Exercise tasks
1. Answer these questions using the Binaryen build-requirements issue:
(a) Which Xcode version do the CI bots currently run?
(b) When does the GCC 11 series date from?
(c) Which clang/libc++ version does Debian have?
2. Carry on writing the Binaryen build-requirements issue from its last sentence.

WebAssembly / binaryen

Optimizer and compiler/toolchain library for WebAssembly
Apache License 2.0
7.27k stars 715 forks source link

Policy on requirements to compile and/or run Binaryen #6060

Open dschuff opened 8 months ago

dschuff commented 8 months ago

Binaryen has started to use some C++20 features, and it would be nice to use even more. For that we'll want to make sure that Binaryen can still be compiled on as many systems as possible, and that our release binaries (such as they are) run on as many systems as possible. Since compilers/SDKs do not always have completely uniform support of e.g. "all of C++20", and the set of systems someone might want to compile and/or run on can go very far back (e.g. Ubuntu Trusty was released in 2014 and is not fully "EOL" until 2024), there will always be a tradeoff between some number of real or hypothetical users who would have to jump through extra hoops to build/run vs. a set of features enabled.

Here's the relevant info:

MacOS: According to https://developer.apple.com/xcode/cpp/#c++20 several C++20 library features require XCode 15 and a few require 14.3, and a very few also require higher deployment targets (notably the filesystem library requires OSX 10.15, and the synchronization library functions require OSX 11, and some variant methods require 10.13). Our CI bots currently run XCode 14.2, and the emscripten-releases builder currently builds and packages its own libc++ to avoid dependency issues.

Linux: GCC language feature support is listed in https://gcc.gnu.org/projects/cxx-status.html and library support in https://gcc.gnu.org/onlinedocs/libstdc++/manual/status.html#status.iso.2020. Just from eyeballing the docs, it looks like gcc 10 or maybe 11 would get just about everything on the language and library side. The GCC 10 series dates from May 2020 and the 11 series from April 2021. Clang support is shown in https://clang.llvm.org/cxx_status.html and library support in https://libcxx.llvm.org/Status/Cxx20.html. There seems to be a larger range of versions that support various features (ranging from 8 to 17). Binaryen CI runs Ubuntu 22.04, but emsdk runs Ubuntu 20.04

Ubuntu: Focal (20.04, with standard support until mid-2025), comes with GCC 10, although there is also a PPA with backports of newer toolchains. It also has clang-12 and libc++12 (and looks easy to use these instead of the system libstdc++). Debian: Similar to Focal, with GCC10 and clang/libc++ 13 Fedora: Clang 16 and gcc 13 (its release lifetime is short).

Supplied data

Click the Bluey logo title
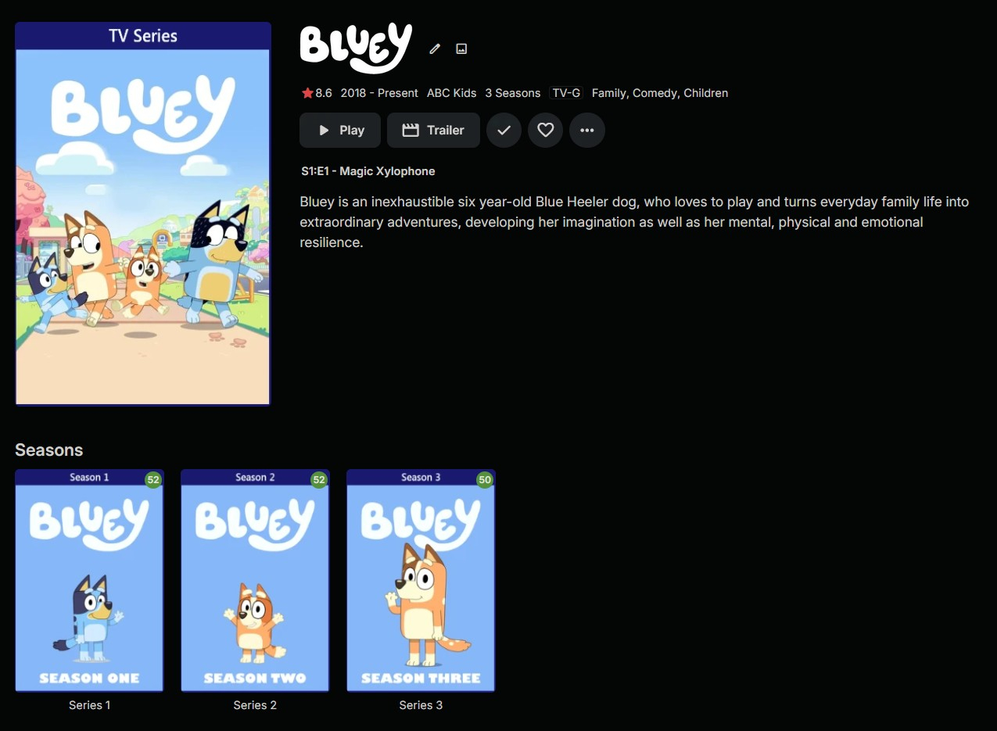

Outputs in order
1.
(a) Xcode 14.2
(b) April 2021
(c) 13

2.
Windows: According to https://learn.microsoft.com/en-us/cpp/overview/visual-cpp-language-conformance?view=msvc-170 most of the C++20 features seem to have appeared in the various patch updates for VS2019 (16.x). Binaryen CI uses VS2022.

Relatedly, there's the LLVM policy at https://llvm.org/docs/DeveloperPolicy.html#updating-toolchain-requirements which basically says they generally aim to support LLVM and GCC versions from the last 3 years; currently that's GCC 7.4, Clang 5(!?), Apple Clang 10, MSVC 2019 16.7. This means they only support C++17 for now. But also LLVM has a much broader base of users who want to compile it from source than Binaryen does.

If we pick "2 year old compilers" as our benchmark, that gives us GCC 11, Clang 13, and MSVC 2022 (released November 2021). If we add that we want it to be easier to build on Ubuntu Focal and Debian Bullseye, we could drop the requirement to be GCC10 or clang 12 (at the cost of a few features). Going further back than that would probably drop several things. I think either of those could be reasonable, and we could probably go back to one of the later versions of MSVC2019 if we needed to.

Thoughts? I would also be interested in hearing from folks who build Binaryen or use our binaries, although they might not see this, so the most likely way they'd discover this is if we update the requirement and break them.

tlively commented 8 months ago

If we adopt a written policy like "supports two year old compilers," do we have a better way to test that than checking what compilers are two years old whenever we want to do something new and updating our CI to use those compilers?

If not, that seems ok.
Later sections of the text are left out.